Having a Mind Of Steel isn’t about making the hard choice at a time of need. It is about living with the hard choice without regret or second guesses.

Party X sounds fucking amazing and I’d most definitely want to attend it. But if it clashes with my other plans, what then? Some will yell out YOLO and call me a bitch for not living life to its fullest. A decade later, I’ll probably be yelling YOLO back at them while living a life they will never be able to. The question is – am I capable of putting aside immediate pleasures and seeing the bigger picture right now? Are you?

DEVELOPING A MIND OF STEEL

Mind Of Steel is not a phrase. It’s not a battle cry you yell out when clashing with procrastination or telling your Xbox buddies to fuck off. It can be and, if it gets the job done, by all means use it.

But what I consider a Mind Of Steel is a mindset. It’s a general way of looking at the world and dealing with every single choice in your life. It’s about forming a literal mind of steel, an impenetrable dedicated stream of consciousness that has embedded a certain vision deep into its core.

So when life throws hard choices your way, they are not choices at all. You have a vision, you have goals, and you are ready to sacrifice all the other useless shit in order to obtain it. Mind Of Steel means having a killer instinct, a state of mind where you’re walking around like a shark out for blood, almost like you’re looking for obstacles to overcome. No matter what happens, no matter how hard it gets, no matter how frustrating or depressing the situation, you will keep pushing because you still haven’t reached your goal. Even if the clouds open and an endless amount of shit starts pouring on your for 40 days and 40 nights, you will keep wiping your face and walking through the mud, without even giving it a second thought.

Once you achieve this level of dedication and form a mindset that may as well have been forged in the fires of Mount Doom, it will be one of the greatest feelings you will ever experience.

But, like with anything, if you don’t sustain a certain level of quality, you’ll regress much faster and easier than you think.
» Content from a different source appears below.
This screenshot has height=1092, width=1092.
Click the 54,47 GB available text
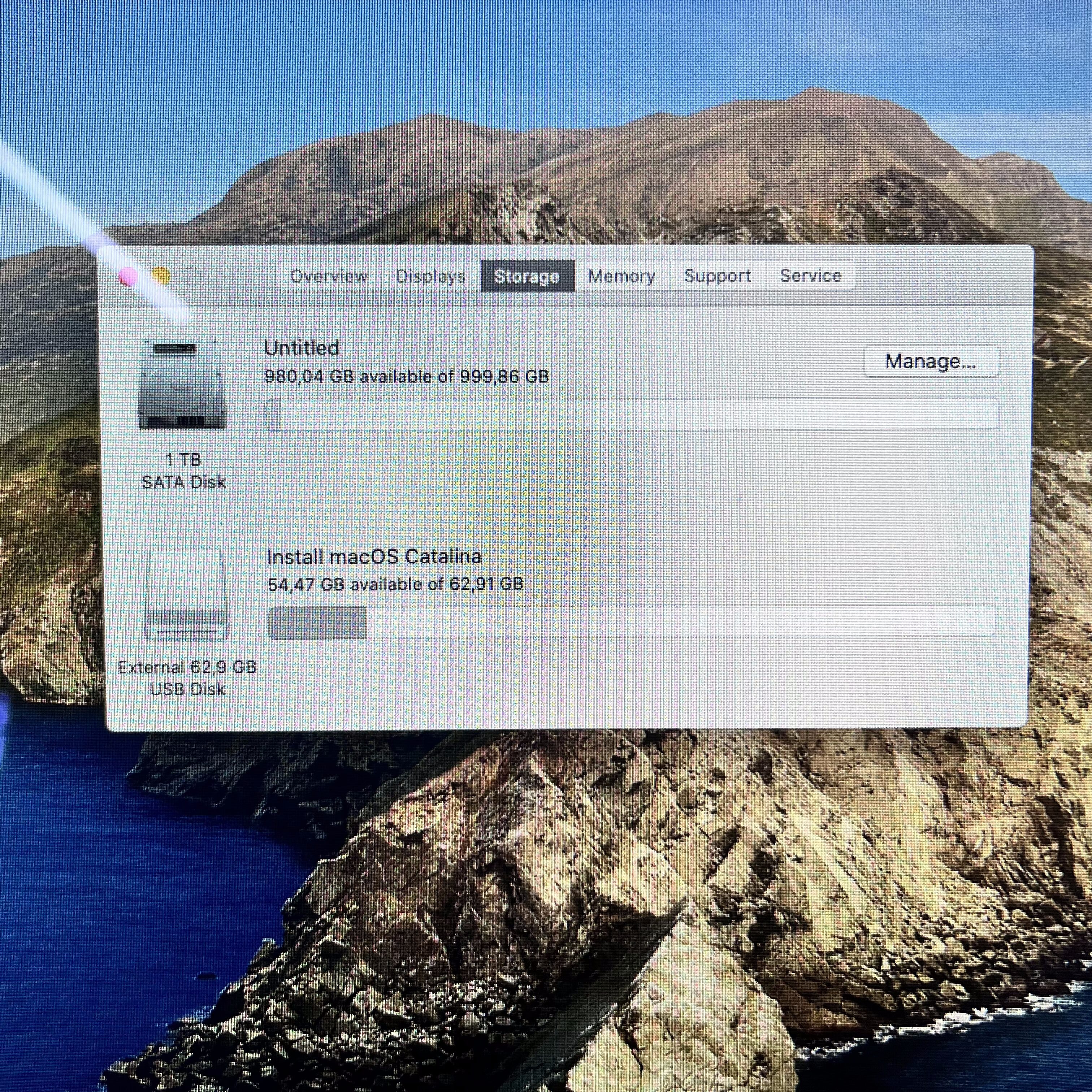(395, 584)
And once that happens, you’ll feel like absolute shit and will have to climb back up the mountain of insecurity and weakness to forge your mindset in steel once again.

This had happened to me. Multiple times. And losing your killer instinct is one of the worst feelings a motivated person can experience.

However, I’ve found the exact moment in a day where you can make or break a successful mindset. It’s of the utmost importance for you to seize this moment and make the most of it, because if you don’t, it will be much harder to obtain that killer instinct at any other given point during the day.

The moment you open your eyes is the most important moment of any day.

Most people wake up feeling sluggish, walk around like zombies and “need” to consume caffeine before they can become functional human beings. They then proceed to work for eight hours, come home, unwind in front of the TV, go to sleep late, and start the whole cycle once again.

I’ve been that guy. More recently than you might think. I’m no stranger to mornings where I’d be cursing as soon as I got out of the bed because the weather is shitty, I’m sleepy as fuck and just want to stay under the blanket and catch up on some zzz’s.

Other times, I’ve opened my eyes like a predator in wait who has just noticed his prey. Before getting to work, before getting a cup of coffee, before even getting out of the bed, I do the most important thing I will do all day:

GRAB THE WORLD BY THE BALLS.

I obtain a mindset that is indifferent to the weather, coffee consumption or any other shit I might encounter that day. Before my feet touch the ground I feel so invincible that absolutely not a goddamn individual, group or deity can stop me from achieving anything less than greatness that day. There is absolutely nothing I cannot do, and I let the world know it by squeezing it by the balls and showing it that I own it in every possible way.

I have no idea of knowing what awaits me today. It may be the worst day of my life, but it definitely won’t feel like it. At the start the morning, I make the world my bitch, so when my toes feel the floorboards beneath my feet, I am already travelling to my vision 10,000 miles per hour. There is no physical change, only a change in my mindset.

And that is what it means to have a mind of steel.